In my early travels in Africa, I had the exciting and unpredictable experience of helping conservationists transport one of the largest elephants in Zimbabwe.
I was working in the Save Valley Conservancy, situated in the lowlands in the south east of Africa known as the Lowveld. It was 1992, and unfortunately extreme weather meant I didn’t get the best first impression of Zimbabwe. The rains had not come, people were starving and animals were dying. The earth was sun baked to such extremes that water holes had become dust bowls and river crossings were no longer needed. And the nearby swimming pool was empty as the local wildlife has drunk it bone dry. It was a time of extremes.
Gonerezhou National Park
And where I was based was not the worst hit – further south in Gonerezhou National Park, the game there were suffering, horrifically. Gonerezhou was famous for teeming wildlife, in particular the massive herds of elephants inhabiting the area. It is a beautiful part of the country and exceptionally wild in some places, truly the essence of Africa. But in 1992, it was more accurately described as an elephant grave yard. Gonerezhou was littered with the skulls of elephant, it was a place of death and the stench was indescribable.
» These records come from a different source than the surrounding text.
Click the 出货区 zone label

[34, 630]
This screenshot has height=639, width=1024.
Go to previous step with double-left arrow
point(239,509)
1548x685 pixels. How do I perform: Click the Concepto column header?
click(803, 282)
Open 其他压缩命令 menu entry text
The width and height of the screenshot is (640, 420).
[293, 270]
Elephants in Zimbabwe needed saving, so action needed to be taken. So the members of the Save Valley Conservancy came up with this plan of translocating some of the elephants out of Gonerezhou and into their reserve. In the Conservancy, there were alternative sources of water and the local game were being fed to keep them alive. If some of the elephants could be saved in the same manner, then it was worth a try.
Translocating the largest elephant in Zimbabwe
So on an early African morning, there was a group of us waiting in the bush for the arrival of the largest elephant in Zimbabwe. We had heard that an enormous bull had been captured, put into a crate, loaded onto a truck and was being driven up to the reserve by road. This was an incredible feat, as at the time as it was the largest animal ever to be moved in Zimbabwe. It could potentially be the beginning of a mass move of elephants and other game out of drought stricken areas. So we were rather anxious as to how the elephant would react to its journey and to its new surroundings.
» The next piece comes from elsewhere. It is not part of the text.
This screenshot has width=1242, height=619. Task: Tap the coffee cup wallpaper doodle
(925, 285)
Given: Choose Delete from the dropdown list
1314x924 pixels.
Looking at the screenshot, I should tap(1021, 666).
It is advisable to put a newly translocated animal into a boma (holding pen) for a while, to allow it to get used to its new surroundings and become acclimatised to the different sounds and smells. However, with such a large animal, this was not going to feasible. The plan was to open the crate and allow the elephant to walk out into the Conservancy. Here there were little distractions and the vegetation was similar to that of its previous home. So there we all were, waiting for the newest addition to the reserve.
He arrived in the mid morning, and the crate was positioned so that the entrance pointed into the bush. There were a number of trucks and cars parked at a respectable distance away, we all waited with bated breath. The door was opened… and nothing happened. He just stood there, watching and waiting for I do not know what. He was not coming out, that was one thing for sure. Half an hour passed and nothing had happened. A few people had left but I still watched with anticipation to see the first elephant released into the Save Valley Conservancy. Still he did not budge.
And then suddenly, with no warning at all, there was a trumpet and 4 tonne of elephant charged out of the crate. In the process he left a wake of destruction in the form of broken trees and one dented truck. And then there was silence. That was it. One elephant introduced into Save Valley Conservancy. Rather an anti-climax really.
But that is the excitement of being in the African bush, the unpredictability of life. In the blink of an eye it had all happened and there was now a bull rampaging around my stomping ground. I would have to be a bit warier when out in the bush now. It made my life a bit more exciting in the following months as we met on a number of occasions!